Cresco, Iowa is benefiting from energy efficiency assistance thanks to a federal grant. Credit: Jimmy Emerson via Flickr Creative Commons

When the going gets technical, small towns generally lack the expertise to move ahead effectively on energy-efficiency projects. Council members and city clerks typically don’t have the resources to assess what needs to be done, how long it will be before improvements pay off, and what information to take to a contractor.

Now, in 19 Iowa communities with populations between about 800 and 80,000, they’ve got what it takes.

With a federal grant of $368,000, the Iowa Economic Development Authority selected the municipalities to work with several energy engineers to assess their efficiency needs, and to map out a way forward.

“It’s just been a Godsend for us,” said Amy Bouska, a member of the city council in Cresco, population 3,900 and one of the 19 communities taking part in the City Energy Management grant program. “It’s a small town, and we don’t have an engineer on staff.”

All about the numbers

The Cresco city government had already done energy audits on all but one of its buildings, but city officials didn’t know where to go next.

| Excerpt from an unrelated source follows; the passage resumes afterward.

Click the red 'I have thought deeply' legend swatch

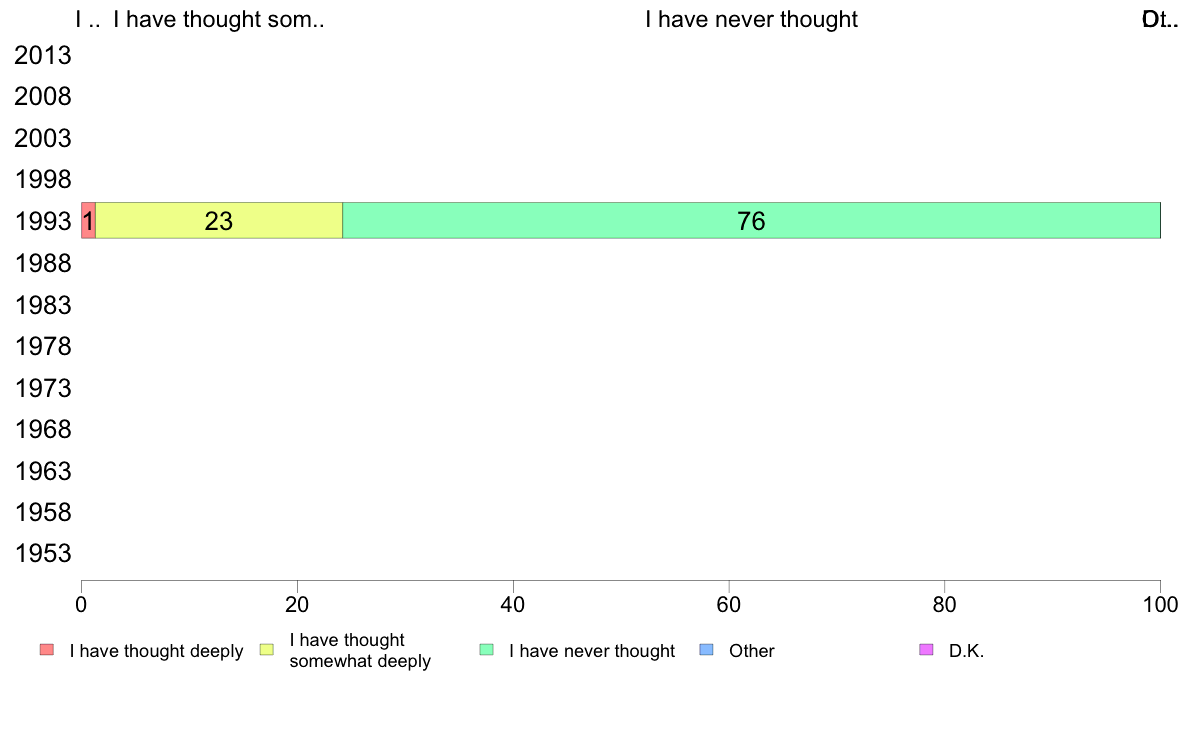click(x=47, y=650)
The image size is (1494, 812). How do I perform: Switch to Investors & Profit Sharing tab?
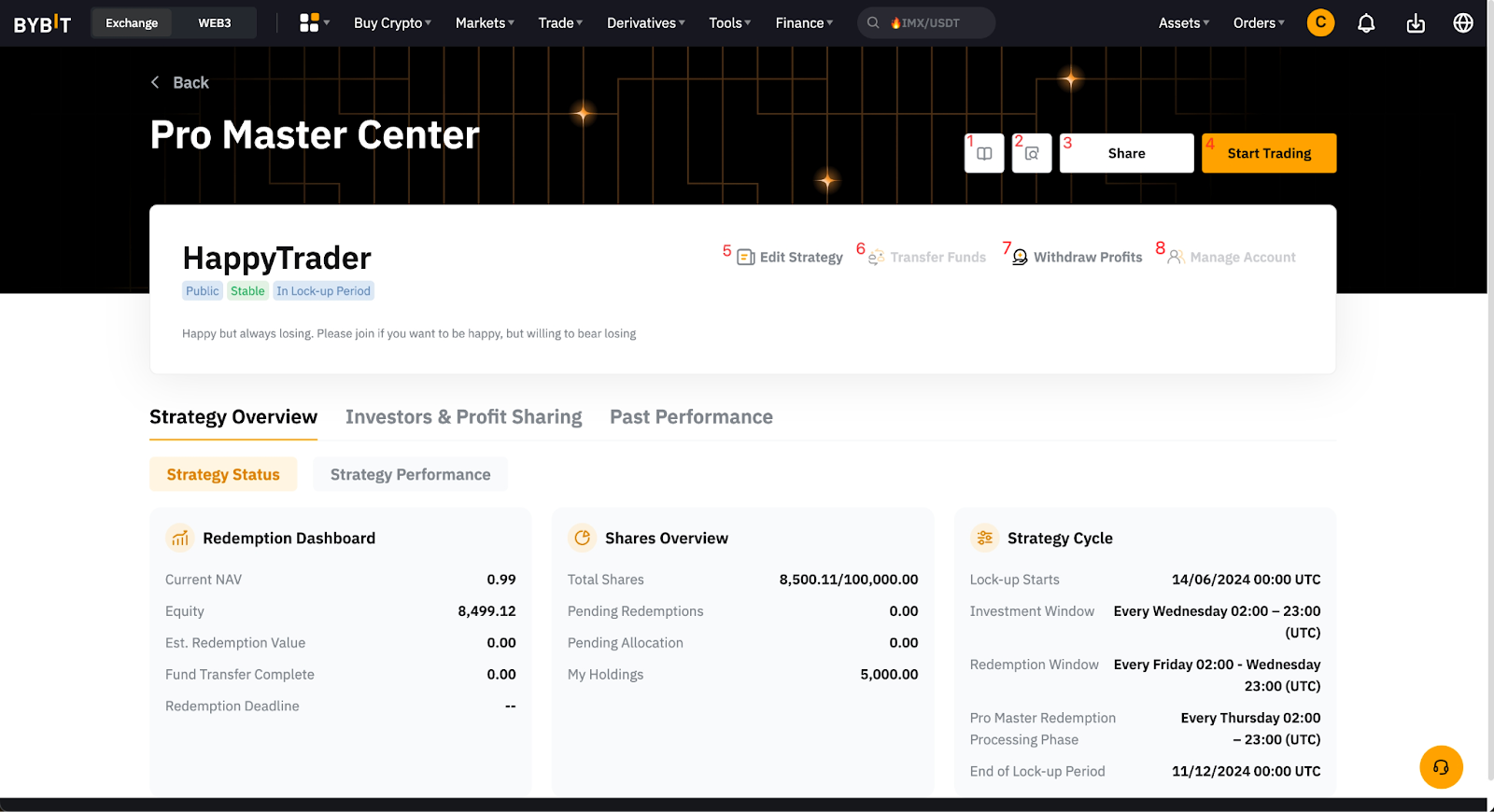coord(463,417)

“I’m an actuary,” Bouska said. “Numbers are my life, and it was still, ‘Okay, what do we do next – or first?’ The audits don’t say, ‘If you replace this pump, you’ll get your money back in XX years.’ (The energy engineer) helped us calculate the payback period.”

The grant funds went to Franklin Energy, a Wisconsin-based energy consulting firm. It has provided the services of two engineers. One has been working with 10 communities in the eastern half of the state, the other with nine cities in the west. The two-year grant was originally to wrap up in January 2016, although the state is considering extending it in order to complete some projects now underway.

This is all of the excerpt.